The Mudcat Café TM
Thread #150251   Message #3507012
Posted By: Jim Carroll
22-Apr-13 - 08:47 AM
Thread Name: Origins: Rose-Briar Motif
Subject: RE: Origins: Rose-Briar Motif
"Could sound like "Oxborough" to the uninitiated.
It could, of course, and what you say might be a clue to the song's origins; none of this is in any way definitive, but it certainly makes better sense to me than proclaiming that 90+% of our songs originated on the 'English' broadside presses - who knows; Steve might have discovered the first version to have come from Australia.
While I have a minute - another (this time) genre of song

BROKEN TOKEN SONGS
I have always had difficulty with the motif of breaking a (particularly gold) ring in half; it always conjured up the picture of a young man rambling around the countryside armed with a hacksaw, just in case.
While Pat and I were working on the notes for 'Lady' in Her Father's Garden on 'From Puck to Appleby' she linked the motif with a custom popular up to the 17th century of 'gimmal rings'.
While the custom seemed to have died out, it was still to be found in odd places in rural England; if my memory serves me right Sergeant Troy gives one to his lover Fanny in 'Far From The Madding Crowd'.
Would such an outdated custom be part of the hacks armoury or would it be part of the experience of the few places that retained it - would it have any relevance to any potential customer; if not, why base a whole genre of songs on it?
This is the the note we did for Wexford Traveller Mary Cash's version of the song - again, nothing definitive, just an attempt to make sense of something we didn't really understand.

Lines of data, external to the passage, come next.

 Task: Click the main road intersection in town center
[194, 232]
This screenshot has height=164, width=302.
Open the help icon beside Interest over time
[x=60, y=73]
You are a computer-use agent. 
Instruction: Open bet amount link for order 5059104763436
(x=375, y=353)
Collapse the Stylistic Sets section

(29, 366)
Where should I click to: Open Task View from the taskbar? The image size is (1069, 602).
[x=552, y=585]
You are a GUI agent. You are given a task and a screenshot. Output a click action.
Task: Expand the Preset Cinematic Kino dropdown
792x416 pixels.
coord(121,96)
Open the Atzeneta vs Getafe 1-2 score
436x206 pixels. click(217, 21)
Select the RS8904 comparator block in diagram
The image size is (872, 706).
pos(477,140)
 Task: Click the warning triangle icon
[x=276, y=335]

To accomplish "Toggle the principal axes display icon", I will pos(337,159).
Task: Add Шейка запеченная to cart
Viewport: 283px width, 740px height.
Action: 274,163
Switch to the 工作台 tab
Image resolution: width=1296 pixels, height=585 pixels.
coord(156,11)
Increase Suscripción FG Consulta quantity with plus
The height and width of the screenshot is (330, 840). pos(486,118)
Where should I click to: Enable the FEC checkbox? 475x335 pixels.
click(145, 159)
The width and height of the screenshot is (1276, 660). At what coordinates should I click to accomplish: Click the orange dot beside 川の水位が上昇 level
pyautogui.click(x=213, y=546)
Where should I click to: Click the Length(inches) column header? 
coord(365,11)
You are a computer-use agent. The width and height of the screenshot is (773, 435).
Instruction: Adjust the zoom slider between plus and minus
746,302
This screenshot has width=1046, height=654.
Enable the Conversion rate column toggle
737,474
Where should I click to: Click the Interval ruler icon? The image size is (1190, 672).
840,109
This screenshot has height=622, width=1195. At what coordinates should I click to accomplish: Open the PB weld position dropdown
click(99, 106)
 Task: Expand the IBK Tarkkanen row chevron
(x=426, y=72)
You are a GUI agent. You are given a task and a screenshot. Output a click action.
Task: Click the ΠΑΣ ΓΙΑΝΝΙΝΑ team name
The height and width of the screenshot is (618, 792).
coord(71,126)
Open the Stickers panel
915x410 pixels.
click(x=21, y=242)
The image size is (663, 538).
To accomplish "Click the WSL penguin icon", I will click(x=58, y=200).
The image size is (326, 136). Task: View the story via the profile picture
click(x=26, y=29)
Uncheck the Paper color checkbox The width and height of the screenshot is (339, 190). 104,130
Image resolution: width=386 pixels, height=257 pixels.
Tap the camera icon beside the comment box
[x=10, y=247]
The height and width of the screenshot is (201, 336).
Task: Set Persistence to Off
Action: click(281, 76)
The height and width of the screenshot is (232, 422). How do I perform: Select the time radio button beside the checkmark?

This is probably one of the most popular of all the 'broken token' songs, in which parting lovers are said to break a ring in two, each half being kept by the man and woman. At their reunion, the man produces his half as a proof of his identity.
Robert Chambers, in his Book of Days, 1862-1864, describes a betrothal custom using a 'gimmal' or linked ring:

" Made with a double and sometimes with a triple link, which turned upon a pivot, it could shut up into one solid ring... It was customary to break these rings asunder at the betrothal which was ratified in a solemn manner over the Holy Bible, and sometimes in the presence of a witness, when the man and woman broke away the upper and lower rings from the central one, which the witness retained. When the marriage contract was fulfilled at the altar, the three portions of the ring were again united, and the ring used in the ceremony".
These 'broken token' songs often end with the woman flinging herself into the returned lover's arms and welcoming him back, but the above version has it differently and, Mary Delaney, who also sang it for us, had the suitor even more firmly rejected:

"For it's seven years brings an alteration,
And seven more brings a big change to me,
Oh, go home young man, choose another sweetheart,
Your serving maid I'm not here to be."

Ref: The Book of Days, Robert Chambers, W & R Chambers, 18133-64.